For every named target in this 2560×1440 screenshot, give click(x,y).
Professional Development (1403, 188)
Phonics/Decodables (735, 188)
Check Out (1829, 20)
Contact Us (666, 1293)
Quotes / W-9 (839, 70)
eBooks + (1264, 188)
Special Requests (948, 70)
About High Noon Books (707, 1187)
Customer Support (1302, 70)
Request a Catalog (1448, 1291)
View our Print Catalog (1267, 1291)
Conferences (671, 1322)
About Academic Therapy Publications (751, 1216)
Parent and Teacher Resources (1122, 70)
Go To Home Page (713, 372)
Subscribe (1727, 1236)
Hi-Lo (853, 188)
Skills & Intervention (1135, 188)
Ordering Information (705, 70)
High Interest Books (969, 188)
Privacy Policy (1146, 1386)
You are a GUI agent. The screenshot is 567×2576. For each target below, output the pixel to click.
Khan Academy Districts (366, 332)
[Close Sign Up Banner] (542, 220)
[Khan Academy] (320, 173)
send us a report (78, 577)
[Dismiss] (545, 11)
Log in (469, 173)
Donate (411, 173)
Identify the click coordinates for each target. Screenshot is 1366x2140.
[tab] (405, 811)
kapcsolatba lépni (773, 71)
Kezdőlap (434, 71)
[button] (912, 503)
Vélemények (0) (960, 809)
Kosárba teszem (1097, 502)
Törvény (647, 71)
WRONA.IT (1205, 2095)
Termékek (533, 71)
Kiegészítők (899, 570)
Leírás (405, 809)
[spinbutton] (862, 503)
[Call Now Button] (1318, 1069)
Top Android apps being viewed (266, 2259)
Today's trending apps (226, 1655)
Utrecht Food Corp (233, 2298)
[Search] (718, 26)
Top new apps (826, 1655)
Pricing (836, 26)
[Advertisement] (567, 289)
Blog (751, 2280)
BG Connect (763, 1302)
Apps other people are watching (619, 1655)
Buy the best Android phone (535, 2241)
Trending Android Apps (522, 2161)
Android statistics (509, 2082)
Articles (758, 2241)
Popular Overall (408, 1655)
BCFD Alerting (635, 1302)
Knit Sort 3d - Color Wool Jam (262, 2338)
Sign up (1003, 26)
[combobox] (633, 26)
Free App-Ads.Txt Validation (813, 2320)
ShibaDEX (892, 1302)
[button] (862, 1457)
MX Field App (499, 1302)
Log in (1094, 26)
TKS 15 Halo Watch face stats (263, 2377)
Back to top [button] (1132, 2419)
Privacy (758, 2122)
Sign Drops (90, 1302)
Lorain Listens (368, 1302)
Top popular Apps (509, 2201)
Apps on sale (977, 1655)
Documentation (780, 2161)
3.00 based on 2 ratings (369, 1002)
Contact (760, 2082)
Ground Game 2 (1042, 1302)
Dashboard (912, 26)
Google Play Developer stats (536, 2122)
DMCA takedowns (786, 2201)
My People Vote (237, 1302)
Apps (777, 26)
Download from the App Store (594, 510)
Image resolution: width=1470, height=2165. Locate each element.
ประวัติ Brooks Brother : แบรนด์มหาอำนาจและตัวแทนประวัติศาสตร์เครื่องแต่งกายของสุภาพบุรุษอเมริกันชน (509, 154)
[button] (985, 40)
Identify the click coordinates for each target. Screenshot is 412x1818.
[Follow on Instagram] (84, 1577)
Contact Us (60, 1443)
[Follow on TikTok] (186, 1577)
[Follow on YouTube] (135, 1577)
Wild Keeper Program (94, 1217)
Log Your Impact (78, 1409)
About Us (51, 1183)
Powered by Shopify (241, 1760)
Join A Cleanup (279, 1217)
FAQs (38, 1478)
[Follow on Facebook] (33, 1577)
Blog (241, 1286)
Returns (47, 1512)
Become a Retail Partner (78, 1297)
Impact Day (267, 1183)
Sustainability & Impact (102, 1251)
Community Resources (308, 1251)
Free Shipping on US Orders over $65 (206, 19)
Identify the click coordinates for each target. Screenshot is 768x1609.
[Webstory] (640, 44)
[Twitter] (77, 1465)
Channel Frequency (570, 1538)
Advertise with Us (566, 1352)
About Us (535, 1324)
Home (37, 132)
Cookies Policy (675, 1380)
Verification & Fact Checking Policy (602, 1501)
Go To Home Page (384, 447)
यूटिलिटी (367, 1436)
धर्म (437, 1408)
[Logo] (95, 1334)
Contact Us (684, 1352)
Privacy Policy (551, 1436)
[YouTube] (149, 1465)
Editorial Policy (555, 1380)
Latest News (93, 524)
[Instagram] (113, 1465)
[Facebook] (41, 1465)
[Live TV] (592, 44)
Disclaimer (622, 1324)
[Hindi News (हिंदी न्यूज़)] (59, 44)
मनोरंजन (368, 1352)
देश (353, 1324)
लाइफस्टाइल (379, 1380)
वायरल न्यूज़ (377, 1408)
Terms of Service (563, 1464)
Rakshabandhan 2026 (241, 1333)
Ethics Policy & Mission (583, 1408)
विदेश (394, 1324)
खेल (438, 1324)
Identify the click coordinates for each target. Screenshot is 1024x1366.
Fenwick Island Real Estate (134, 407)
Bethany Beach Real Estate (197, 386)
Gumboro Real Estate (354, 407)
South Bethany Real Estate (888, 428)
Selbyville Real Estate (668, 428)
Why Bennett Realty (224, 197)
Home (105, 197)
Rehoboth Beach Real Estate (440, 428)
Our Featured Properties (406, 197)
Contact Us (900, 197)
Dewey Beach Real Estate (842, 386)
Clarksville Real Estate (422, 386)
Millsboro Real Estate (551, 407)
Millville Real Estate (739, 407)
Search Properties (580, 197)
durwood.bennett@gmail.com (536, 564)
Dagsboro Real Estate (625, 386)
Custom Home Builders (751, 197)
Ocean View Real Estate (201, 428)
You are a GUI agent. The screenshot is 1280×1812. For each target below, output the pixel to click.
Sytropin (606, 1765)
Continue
---*---
» Task directions
Where a line in the records above contains the string "Home", copy that line.

» Response
Go To Home Page (713, 372)
Home (37, 132)
Go To Home Page (384, 447)
Home (105, 197)
Custom Home Builders (751, 197)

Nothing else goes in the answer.